Monsanto hatte erst Ende August eine geplante Übernahme von Syngenta abgeblasen. Das US-Unternehmen begründete dies mit dem ungebrochenen Widerstand der Basler. Das Angebot der Amerikaner habe den Wert des Unternehmens in signifikanter Weise unterschätzt, hatte Syngenta seine ablehnende Haltung verteidigt. Monsanto hatte 449 Franken je Aktie geboten.

Syngenta-Aktie mit Freudensprung

Auch der chinesische Chemiekonzern ChemChina scheint an Syngenta interessiert zu sein, wie bereits in der Vorwoche bekannt wurde.
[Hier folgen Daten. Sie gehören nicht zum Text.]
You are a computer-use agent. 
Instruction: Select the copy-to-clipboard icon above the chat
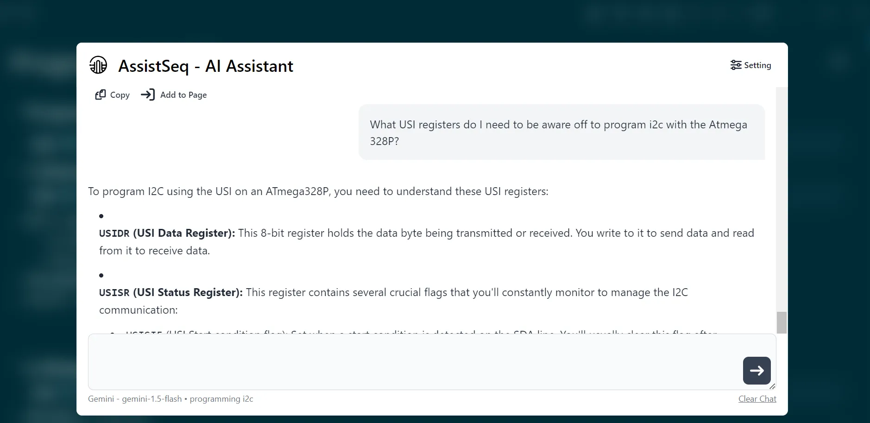click(101, 95)
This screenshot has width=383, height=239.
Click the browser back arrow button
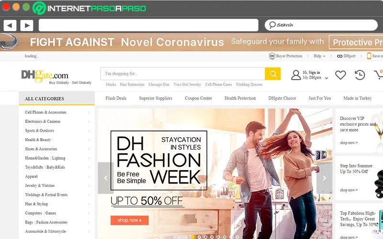tap(10, 25)
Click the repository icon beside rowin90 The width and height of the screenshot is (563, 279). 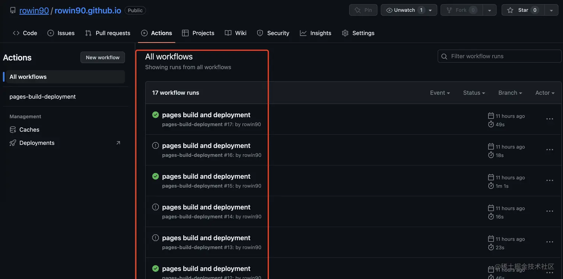click(13, 10)
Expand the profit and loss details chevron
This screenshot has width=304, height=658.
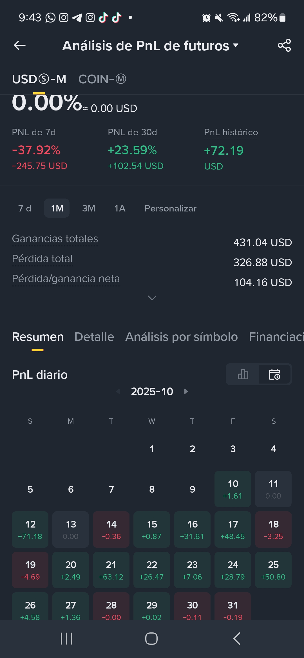click(152, 298)
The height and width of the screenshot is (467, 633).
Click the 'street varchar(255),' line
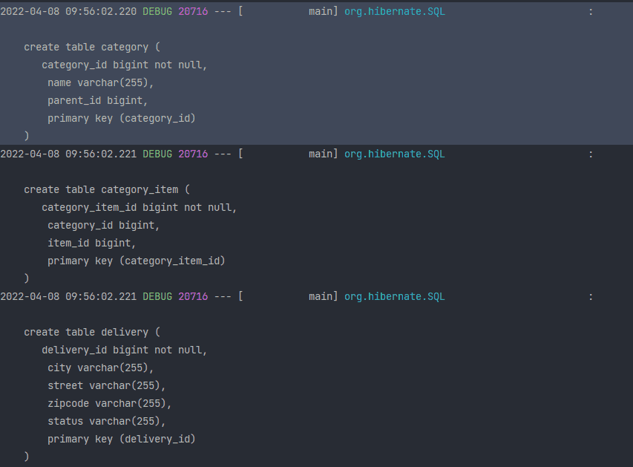point(107,386)
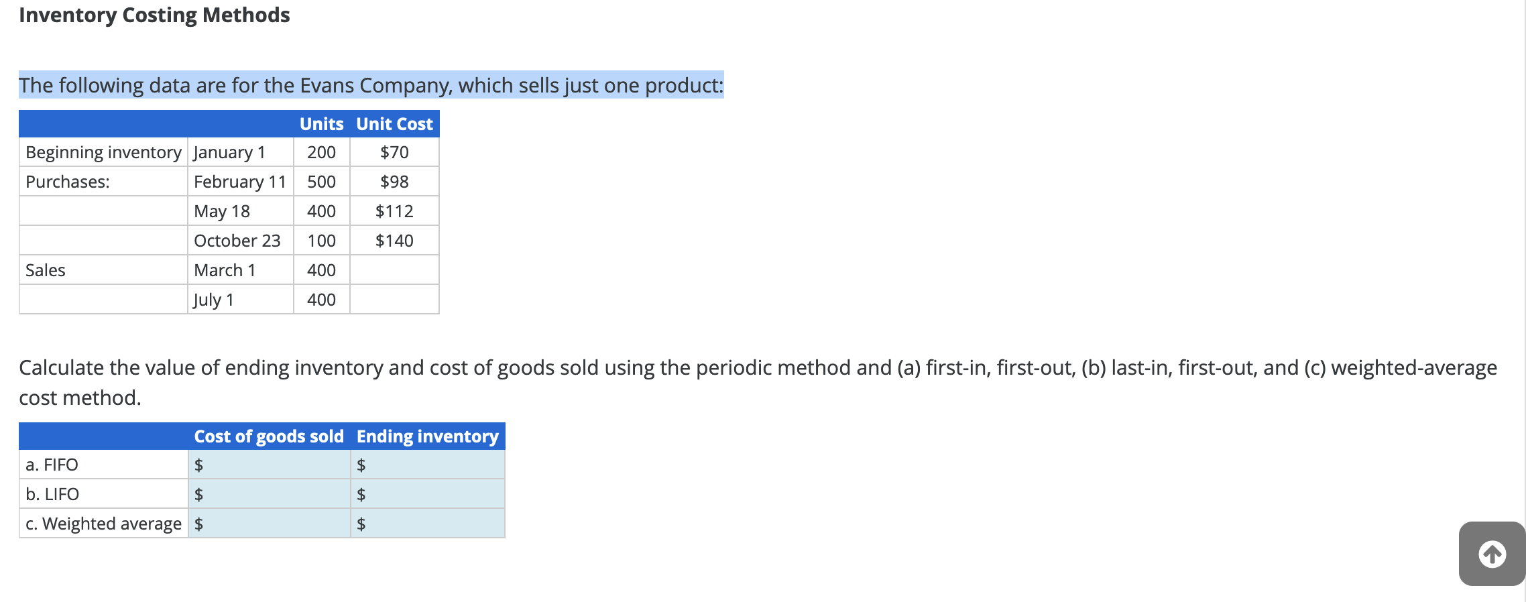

ChemChina habe in Gesprächen ein Angebot von 449 Franken je Aktie auf den Tisch gelegt, berichtete ebenfalls Bloomberg unter Berufung auf mit der Angelegenheit vertraute Personen.

Die Syngenta-Aktie hatte am Dienstag kurz vor Handelsschluss einen Kurssprung hingelegt, nachdem die News im Handel durchgesickert waren. Die Aktie schloss bei 375 Franken (+3,3 Prozent). Am Mittwoch setzte sich der Höhenflug fort: Der Titel schoss zu Handelsbeginn zwei Prozent in die Höhe.